Start of INFORMATION GIVEN

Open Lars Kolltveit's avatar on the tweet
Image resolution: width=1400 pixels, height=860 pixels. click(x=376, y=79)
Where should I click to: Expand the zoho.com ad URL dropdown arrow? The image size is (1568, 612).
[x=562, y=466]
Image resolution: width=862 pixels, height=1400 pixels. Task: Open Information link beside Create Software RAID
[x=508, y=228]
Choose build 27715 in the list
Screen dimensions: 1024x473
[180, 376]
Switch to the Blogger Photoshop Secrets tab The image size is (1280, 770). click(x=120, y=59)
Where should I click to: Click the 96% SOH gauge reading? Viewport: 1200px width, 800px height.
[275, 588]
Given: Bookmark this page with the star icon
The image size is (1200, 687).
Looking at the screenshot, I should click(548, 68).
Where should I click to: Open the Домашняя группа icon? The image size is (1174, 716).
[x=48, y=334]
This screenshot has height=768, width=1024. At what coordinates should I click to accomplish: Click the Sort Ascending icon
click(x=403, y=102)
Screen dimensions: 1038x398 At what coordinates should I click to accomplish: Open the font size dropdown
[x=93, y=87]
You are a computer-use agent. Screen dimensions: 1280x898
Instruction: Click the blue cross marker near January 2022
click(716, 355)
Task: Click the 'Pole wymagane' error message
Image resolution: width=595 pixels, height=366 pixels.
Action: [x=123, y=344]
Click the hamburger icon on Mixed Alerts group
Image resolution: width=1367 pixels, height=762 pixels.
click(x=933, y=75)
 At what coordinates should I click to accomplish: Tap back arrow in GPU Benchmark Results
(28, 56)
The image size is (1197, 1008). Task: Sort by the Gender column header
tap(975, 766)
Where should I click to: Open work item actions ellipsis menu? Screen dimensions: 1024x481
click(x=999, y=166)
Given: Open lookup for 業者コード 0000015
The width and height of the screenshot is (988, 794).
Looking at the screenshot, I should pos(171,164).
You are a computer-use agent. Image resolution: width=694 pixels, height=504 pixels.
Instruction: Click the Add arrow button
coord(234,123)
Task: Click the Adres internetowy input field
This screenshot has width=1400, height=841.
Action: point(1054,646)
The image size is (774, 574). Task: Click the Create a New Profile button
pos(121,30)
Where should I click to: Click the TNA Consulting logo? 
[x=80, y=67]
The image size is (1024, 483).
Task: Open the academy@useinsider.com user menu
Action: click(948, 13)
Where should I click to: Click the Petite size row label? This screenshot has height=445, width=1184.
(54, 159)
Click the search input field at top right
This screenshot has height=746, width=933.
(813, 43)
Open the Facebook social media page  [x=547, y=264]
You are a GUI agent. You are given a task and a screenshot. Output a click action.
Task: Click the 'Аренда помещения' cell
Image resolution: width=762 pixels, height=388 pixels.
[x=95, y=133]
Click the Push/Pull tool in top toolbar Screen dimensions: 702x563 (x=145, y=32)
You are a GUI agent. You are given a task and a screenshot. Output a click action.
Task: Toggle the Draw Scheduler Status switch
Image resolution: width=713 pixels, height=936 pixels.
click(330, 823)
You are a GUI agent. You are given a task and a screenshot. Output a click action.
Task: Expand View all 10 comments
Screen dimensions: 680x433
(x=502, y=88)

End of INFORMATION GIVEN

• **PROBLEM DESCRIPTION**:
Whatever the material above holds, copy it over exactly, line by line.

• **YOUR SOLUTION**:
Open Lars Kolltveit's avatar on the tweet
Image resolution: width=1400 pixels, height=860 pixels. click(x=376, y=79)
Where should I click to: Expand the zoho.com ad URL dropdown arrow? The image size is (1568, 612).
[x=562, y=466]
Image resolution: width=862 pixels, height=1400 pixels. Task: Open Information link beside Create Software RAID
[x=508, y=228]
Choose build 27715 in the list
Screen dimensions: 1024x473
[180, 376]
Switch to the Blogger Photoshop Secrets tab The image size is (1280, 770). click(x=120, y=59)
Where should I click to: Click the 96% SOH gauge reading? Viewport: 1200px width, 800px height.
[275, 588]
Given: Bookmark this page with the star icon
The image size is (1200, 687).
Looking at the screenshot, I should click(548, 68).
Where should I click to: Open the Домашняя группа icon? The image size is (1174, 716).
[x=48, y=334]
This screenshot has height=768, width=1024. At what coordinates should I click to accomplish: Click the Sort Ascending icon
click(x=403, y=102)
Screen dimensions: 1038x398 At what coordinates should I click to accomplish: Open the font size dropdown
[x=93, y=87]
You are a computer-use agent. Screen dimensions: 1280x898
Instruction: Click the blue cross marker near January 2022
click(716, 355)
Task: Click the 'Pole wymagane' error message
Image resolution: width=595 pixels, height=366 pixels.
Action: [x=123, y=344]
Click the hamburger icon on Mixed Alerts group
Image resolution: width=1367 pixels, height=762 pixels.
click(x=933, y=75)
 At what coordinates should I click to accomplish: Tap back arrow in GPU Benchmark Results
(28, 56)
The image size is (1197, 1008). Task: Sort by the Gender column header
tap(975, 766)
Where should I click to: Open work item actions ellipsis menu? Screen dimensions: 1024x481
click(x=999, y=166)
Given: Open lookup for 業者コード 0000015
The width and height of the screenshot is (988, 794).
Looking at the screenshot, I should pos(171,164).
You are a computer-use agent. Image resolution: width=694 pixels, height=504 pixels.
Instruction: Click the Add arrow button
coord(234,123)
Task: Click the Adres internetowy input field
This screenshot has width=1400, height=841.
Action: point(1054,646)
The image size is (774, 574). Task: Click the Create a New Profile button
pos(121,30)
Where should I click to: Click the TNA Consulting logo? 
[x=80, y=67]
The image size is (1024, 483).
Task: Open the academy@useinsider.com user menu
Action: click(948, 13)
Where should I click to: Click the Petite size row label? This screenshot has height=445, width=1184.
(54, 159)
Click the search input field at top right
This screenshot has height=746, width=933.
(813, 43)
Open the Facebook social media page  [x=547, y=264]
You are a GUI agent. You are given a task and a screenshot. Output a click action.
Task: Click the 'Аренда помещения' cell
Image resolution: width=762 pixels, height=388 pixels.
[x=95, y=133]
Click the Push/Pull tool in top toolbar Screen dimensions: 702x563 (x=145, y=32)
You are a GUI agent. You are given a task and a screenshot. Output a click action.
Task: Toggle the Draw Scheduler Status switch
Image resolution: width=713 pixels, height=936 pixels.
click(330, 823)
You are a GUI agent. You are given a task and a screenshot. Output a click action.
Task: Expand View all 10 comments
Screen dimensions: 680x433
(x=502, y=88)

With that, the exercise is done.